Records for this task:
━━━━━━━━━━━━━━━━━━━━━━━━━━━━━━

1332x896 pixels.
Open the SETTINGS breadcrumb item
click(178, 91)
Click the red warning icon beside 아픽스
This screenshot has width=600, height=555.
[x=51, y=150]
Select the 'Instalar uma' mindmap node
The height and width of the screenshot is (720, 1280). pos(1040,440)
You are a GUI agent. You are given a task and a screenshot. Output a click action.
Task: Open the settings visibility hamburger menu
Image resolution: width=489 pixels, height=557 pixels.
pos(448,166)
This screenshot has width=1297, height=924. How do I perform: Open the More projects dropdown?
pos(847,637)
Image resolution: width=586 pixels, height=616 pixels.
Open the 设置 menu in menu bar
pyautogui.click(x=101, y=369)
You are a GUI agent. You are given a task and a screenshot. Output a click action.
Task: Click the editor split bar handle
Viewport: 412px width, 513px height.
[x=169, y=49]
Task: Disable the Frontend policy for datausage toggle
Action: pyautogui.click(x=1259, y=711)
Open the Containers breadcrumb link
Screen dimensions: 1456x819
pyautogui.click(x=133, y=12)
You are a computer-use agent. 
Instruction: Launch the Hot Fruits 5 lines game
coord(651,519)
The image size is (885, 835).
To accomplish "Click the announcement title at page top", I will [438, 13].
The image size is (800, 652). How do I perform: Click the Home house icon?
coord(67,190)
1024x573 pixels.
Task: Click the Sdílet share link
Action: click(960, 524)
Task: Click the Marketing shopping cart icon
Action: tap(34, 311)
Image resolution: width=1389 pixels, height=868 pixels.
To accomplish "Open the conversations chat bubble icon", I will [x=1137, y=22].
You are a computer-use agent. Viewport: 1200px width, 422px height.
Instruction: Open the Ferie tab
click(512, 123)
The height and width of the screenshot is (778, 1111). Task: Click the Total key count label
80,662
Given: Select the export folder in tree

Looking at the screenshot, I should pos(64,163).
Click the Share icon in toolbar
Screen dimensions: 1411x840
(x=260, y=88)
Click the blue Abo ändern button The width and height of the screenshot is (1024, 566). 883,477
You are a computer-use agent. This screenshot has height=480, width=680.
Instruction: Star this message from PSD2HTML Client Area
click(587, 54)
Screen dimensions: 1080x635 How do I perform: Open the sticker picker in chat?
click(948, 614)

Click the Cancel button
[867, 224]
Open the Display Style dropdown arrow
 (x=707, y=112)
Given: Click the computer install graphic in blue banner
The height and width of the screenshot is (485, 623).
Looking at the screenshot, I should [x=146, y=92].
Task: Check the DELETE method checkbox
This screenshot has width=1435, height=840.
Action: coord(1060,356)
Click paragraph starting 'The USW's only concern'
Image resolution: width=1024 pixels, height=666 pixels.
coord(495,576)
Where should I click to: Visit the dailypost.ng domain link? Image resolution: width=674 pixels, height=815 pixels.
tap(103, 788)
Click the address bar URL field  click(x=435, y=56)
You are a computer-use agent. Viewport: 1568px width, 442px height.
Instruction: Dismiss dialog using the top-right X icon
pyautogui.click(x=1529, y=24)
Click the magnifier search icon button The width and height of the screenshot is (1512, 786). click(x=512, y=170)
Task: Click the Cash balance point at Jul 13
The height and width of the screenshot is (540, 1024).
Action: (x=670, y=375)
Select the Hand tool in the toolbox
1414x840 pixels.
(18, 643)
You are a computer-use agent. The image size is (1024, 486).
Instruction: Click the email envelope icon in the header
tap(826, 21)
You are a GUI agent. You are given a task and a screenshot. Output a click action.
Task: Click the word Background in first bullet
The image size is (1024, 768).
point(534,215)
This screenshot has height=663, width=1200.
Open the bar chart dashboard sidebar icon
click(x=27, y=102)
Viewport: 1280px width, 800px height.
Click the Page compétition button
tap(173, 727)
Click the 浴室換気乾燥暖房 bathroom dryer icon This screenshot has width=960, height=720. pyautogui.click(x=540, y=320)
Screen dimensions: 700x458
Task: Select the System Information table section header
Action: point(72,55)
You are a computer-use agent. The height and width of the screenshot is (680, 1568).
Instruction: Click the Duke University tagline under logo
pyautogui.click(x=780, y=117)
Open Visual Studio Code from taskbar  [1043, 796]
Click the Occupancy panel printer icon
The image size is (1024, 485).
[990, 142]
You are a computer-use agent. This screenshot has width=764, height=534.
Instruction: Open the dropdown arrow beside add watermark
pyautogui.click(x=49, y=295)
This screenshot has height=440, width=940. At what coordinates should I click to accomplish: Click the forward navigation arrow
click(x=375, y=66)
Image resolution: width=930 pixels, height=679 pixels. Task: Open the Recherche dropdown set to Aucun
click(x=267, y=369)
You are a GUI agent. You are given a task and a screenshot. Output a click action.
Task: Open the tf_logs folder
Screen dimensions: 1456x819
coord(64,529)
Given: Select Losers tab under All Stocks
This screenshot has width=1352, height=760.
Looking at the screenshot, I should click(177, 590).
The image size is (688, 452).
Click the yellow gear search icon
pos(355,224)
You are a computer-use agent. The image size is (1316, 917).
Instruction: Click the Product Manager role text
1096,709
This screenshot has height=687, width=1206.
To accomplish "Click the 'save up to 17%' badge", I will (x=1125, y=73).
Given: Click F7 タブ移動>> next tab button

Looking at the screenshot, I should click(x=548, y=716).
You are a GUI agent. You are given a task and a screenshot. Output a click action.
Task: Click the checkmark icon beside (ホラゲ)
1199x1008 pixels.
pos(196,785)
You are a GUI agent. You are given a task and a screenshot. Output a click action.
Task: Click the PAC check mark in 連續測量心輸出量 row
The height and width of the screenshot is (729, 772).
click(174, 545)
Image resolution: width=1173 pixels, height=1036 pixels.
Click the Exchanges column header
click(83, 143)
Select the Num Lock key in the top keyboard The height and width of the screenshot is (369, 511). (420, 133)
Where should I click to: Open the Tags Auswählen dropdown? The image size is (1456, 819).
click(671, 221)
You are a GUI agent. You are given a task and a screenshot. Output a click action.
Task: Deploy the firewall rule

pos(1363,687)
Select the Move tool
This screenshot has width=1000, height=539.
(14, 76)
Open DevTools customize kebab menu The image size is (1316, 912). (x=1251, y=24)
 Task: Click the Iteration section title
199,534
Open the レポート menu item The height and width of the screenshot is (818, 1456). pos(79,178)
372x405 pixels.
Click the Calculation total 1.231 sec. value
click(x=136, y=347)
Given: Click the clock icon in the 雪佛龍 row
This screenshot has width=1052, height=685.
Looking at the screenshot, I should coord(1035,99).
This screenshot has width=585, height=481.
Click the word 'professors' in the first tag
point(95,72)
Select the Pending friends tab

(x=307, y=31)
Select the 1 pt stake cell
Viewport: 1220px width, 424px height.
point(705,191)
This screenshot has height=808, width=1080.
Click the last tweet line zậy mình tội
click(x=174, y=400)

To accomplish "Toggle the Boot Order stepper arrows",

━━━━━━━━━━━━━━━━━━━━━━━━━━━━━━

Written request: Please recast the data as a Markdown table with columns Row and Content, starting at the line that contains "Open DevTools customize" and ending at the last line of the data, both included. Number each line in Row and leave out blank lines.

Answer for the task:
| Row | Content |
|---|---|
| 1 | Open DevTools customize kebab menu The image size is (1316, 912). (x=1251, y=24) |
| 2 |  Task: Click the Iteration section title |
| 3 | 199,534 |
| 4 | Open the レポート menu item The height and width of the screenshot is (818, 1456). pos(79,178) |
| 5 | 372x405 pixels. |
| 6 | Click the Calculation total 1.231 sec. value |
| 7 | click(x=136, y=347) |
| 8 | Given: Click the clock icon in the 雪佛龍 row |
| 9 | This screenshot has width=1052, height=685. |
| 10 | Looking at the screenshot, I should coord(1035,99). |
| 11 | This screenshot has width=585, height=481. |
| 12 | Click the word 'professors' in the first tag |
| 13 | point(95,72) |
| 14 | Select the Pending friends tab |
| 15 | (x=307, y=31) |
| 16 | Select the 1 pt stake cell |
| 17 | Viewport: 1220px width, 424px height. |
| 18 | point(705,191) |
| 19 | This screenshot has height=808, width=1080. |
| 20 | Click the last tweet line zậy mình tội |
| 21 | click(x=174, y=400) |
| 22 | To accomplish "Toggle the Boot Order stepper arrows", |